Pipeline is a term every salesperson and sales leader has heard many times. Typically, each is actively trying to fill and manage the sales pipeline – some with better success than others. A strong pipeline produces great benefits: an easier sales process, efficient use of time, and higher productivity rates. Bottom line: more sales.
Building and managing your pipeline, draws analogies to training for and running a marathon. Here’s how.
Mindset and training matter.
A marathon is 26.2 miles in length. Sometimes the sales process feels like that! Marathons are run by people ranging in age from teens to those who have reached senior status. Runners tackle the distance at various paces – some fast, some slow, many somewhere in between. Marathons are not for the faint of heart but, anyone can complete one with the right mindset and training.
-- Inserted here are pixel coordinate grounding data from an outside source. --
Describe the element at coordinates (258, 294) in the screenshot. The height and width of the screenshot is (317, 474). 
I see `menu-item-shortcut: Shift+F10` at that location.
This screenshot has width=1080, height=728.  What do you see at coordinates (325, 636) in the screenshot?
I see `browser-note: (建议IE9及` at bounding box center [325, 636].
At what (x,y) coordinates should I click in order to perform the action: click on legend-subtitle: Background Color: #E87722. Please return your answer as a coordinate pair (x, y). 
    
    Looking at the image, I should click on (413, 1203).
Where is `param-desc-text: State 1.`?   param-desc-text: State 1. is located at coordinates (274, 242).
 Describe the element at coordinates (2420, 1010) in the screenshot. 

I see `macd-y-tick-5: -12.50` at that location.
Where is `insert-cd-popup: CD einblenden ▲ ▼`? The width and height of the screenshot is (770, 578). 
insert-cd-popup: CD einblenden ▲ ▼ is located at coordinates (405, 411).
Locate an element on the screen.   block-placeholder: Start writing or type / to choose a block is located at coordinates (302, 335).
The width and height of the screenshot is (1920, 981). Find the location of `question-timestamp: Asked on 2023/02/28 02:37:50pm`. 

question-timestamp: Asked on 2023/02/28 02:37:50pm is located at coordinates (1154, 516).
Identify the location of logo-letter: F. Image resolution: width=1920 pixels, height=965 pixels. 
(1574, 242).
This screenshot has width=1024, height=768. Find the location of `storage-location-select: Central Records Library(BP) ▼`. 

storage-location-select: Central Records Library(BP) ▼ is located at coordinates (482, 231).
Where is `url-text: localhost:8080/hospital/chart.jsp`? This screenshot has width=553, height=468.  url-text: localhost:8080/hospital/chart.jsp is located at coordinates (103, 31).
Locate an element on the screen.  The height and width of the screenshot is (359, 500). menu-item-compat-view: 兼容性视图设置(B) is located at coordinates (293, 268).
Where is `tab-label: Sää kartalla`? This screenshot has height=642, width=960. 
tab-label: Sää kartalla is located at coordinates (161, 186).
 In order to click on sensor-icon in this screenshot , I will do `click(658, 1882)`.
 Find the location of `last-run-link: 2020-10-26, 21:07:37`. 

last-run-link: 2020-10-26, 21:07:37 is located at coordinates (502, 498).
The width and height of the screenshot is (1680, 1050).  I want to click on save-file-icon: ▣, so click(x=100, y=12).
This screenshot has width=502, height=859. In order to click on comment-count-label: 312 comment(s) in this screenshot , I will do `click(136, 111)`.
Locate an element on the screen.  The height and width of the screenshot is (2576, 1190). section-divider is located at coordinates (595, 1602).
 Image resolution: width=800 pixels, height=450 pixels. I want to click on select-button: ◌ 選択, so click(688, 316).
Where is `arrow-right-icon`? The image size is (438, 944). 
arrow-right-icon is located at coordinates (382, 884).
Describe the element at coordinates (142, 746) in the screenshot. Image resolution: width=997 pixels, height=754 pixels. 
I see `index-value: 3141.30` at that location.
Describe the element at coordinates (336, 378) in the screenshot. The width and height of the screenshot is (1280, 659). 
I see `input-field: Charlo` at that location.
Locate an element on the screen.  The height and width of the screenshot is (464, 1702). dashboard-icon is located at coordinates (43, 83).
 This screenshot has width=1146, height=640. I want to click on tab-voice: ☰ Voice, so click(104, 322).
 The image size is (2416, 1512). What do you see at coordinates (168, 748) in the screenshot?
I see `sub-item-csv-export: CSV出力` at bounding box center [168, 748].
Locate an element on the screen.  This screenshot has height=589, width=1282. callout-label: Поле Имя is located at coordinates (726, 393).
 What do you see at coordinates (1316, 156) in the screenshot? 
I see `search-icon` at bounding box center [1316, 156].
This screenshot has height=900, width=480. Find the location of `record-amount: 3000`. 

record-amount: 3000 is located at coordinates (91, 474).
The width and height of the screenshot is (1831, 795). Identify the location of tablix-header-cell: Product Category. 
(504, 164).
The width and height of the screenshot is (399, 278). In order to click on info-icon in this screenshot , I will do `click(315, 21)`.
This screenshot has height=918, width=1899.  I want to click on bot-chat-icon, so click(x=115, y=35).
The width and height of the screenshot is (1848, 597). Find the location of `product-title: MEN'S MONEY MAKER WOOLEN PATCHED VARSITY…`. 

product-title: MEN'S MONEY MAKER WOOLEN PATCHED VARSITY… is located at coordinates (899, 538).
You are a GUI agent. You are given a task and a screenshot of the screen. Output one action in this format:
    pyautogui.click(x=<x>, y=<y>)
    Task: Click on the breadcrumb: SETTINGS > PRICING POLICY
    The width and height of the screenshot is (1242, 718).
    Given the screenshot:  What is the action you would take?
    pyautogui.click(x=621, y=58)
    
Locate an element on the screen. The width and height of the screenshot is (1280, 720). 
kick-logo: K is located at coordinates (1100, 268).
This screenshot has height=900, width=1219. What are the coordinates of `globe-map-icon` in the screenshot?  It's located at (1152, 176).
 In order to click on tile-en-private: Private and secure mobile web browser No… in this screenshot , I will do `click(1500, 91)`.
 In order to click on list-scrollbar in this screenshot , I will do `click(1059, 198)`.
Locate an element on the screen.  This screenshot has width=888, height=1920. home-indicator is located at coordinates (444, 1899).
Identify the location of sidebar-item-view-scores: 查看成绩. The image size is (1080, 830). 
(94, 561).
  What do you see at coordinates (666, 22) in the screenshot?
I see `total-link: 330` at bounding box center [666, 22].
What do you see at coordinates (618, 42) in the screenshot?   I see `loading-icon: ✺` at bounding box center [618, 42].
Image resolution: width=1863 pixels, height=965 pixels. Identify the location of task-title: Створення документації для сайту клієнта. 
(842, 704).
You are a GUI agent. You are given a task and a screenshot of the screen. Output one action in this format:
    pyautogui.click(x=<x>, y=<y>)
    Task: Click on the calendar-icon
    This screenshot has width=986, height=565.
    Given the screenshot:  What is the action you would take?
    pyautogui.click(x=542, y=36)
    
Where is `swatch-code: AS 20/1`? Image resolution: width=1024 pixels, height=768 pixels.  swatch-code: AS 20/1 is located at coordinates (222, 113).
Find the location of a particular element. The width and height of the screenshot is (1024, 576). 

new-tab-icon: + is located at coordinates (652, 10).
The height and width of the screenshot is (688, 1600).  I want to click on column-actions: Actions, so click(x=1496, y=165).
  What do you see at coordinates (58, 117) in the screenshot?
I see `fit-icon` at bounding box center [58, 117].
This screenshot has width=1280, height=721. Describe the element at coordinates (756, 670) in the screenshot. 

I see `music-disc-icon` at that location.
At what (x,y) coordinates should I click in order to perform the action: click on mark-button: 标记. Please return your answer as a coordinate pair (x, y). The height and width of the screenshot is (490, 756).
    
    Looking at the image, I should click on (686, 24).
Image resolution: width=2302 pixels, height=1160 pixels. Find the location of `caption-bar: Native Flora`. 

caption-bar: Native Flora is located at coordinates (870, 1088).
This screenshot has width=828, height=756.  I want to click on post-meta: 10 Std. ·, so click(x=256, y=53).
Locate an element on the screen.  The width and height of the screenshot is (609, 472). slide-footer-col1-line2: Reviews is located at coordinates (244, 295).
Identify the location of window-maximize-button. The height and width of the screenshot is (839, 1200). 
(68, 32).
Sales requires guts too. To run a marathon, you must dedicate time to training, you must be persevering, goal focused, physically fit and strong, and get everyone else out of your head – you own that space. As you train, it is important to monitor and measure progress, take corrective action, and continue to maintain a schedule as you approach race day. Completing a marathon is about training to continually improve performance to reach your goal. Wow! There are so many similarities to being in sales!
Pipeline development requires a plan.
Training for a marathon requires plan and schedule to help you hit your race date, handle the distance, and maintain pace. The combination of completing the physical activities required to build stamina and increase distance over time while fueling yourself properly, builds efficiencies, strength, keeps you from injury, and increases your best chance of success.
To develop your pipeline, you need a plan. You must identify specific prospecting activities to complete within a defined time frame, with the primary goal of getting meetings. Pipeline development via a solid prospecting plan, strategic management of active opportunities, and building girth throughout the pipe, is critical to reaching the 26.2 mile mark and winning the sales race.
Pipeline strength and sales stages.
For our purposes, let’s think of sales stages as the overall race distance covering the sales process start to finish. It doesn’t matter if your sales cycle is short, longer or varies. You will adjust the cadence of completion of sales stages in the cycle, to suit your sales reality.
Defined sales stages are an easy way for salespeople, sales leadership, and executives to speak, understand and review a common sales language. Sales stages might be: prospect, lead, opportunity, request for quote, in process, in negotiation, won, lost, on-hold. Each defined stage aids in understanding where each opportunity is in the process, much like runners understand key milestones in the race.
Defined pipeline percentages express position in the pipe considering the whole – like mile markers. For instance: 10% initial contact, 25% first meeting scheduled, 40% site walk through, 60% initial proposal, etc. Defined data points allow you to quickly run real-time reports from your CRM showing how many opportunities are in each stage of the pipeline. Defining pipeline percentages and what each means leads to more specific reporting. Consider these “sales vitals” for each opportunity.
The pipeline is easiest to manage when defined in a way that illustrates how sales stages relate to the health of the pipeline. The early pipeline stages for instance (i.e. prospect, lead), are where it is important to have high volume. The more prospects we have, the higher chance we are building a healthier, more robust pipeline overall, as opportunities fall off or progress. When you look at your pipeline you should be able to easily identify how robust it is in each stage of your sales process. Knowing how full (or not) your pipeline is in all percentages of the pipe and relative to sales stages, signals you to turn up the activity rate where needed and shows you how likely you are to finish the race strong. Using your CRM to filter these and other key data points make it easy to know how healthy your pipeline really is at all times.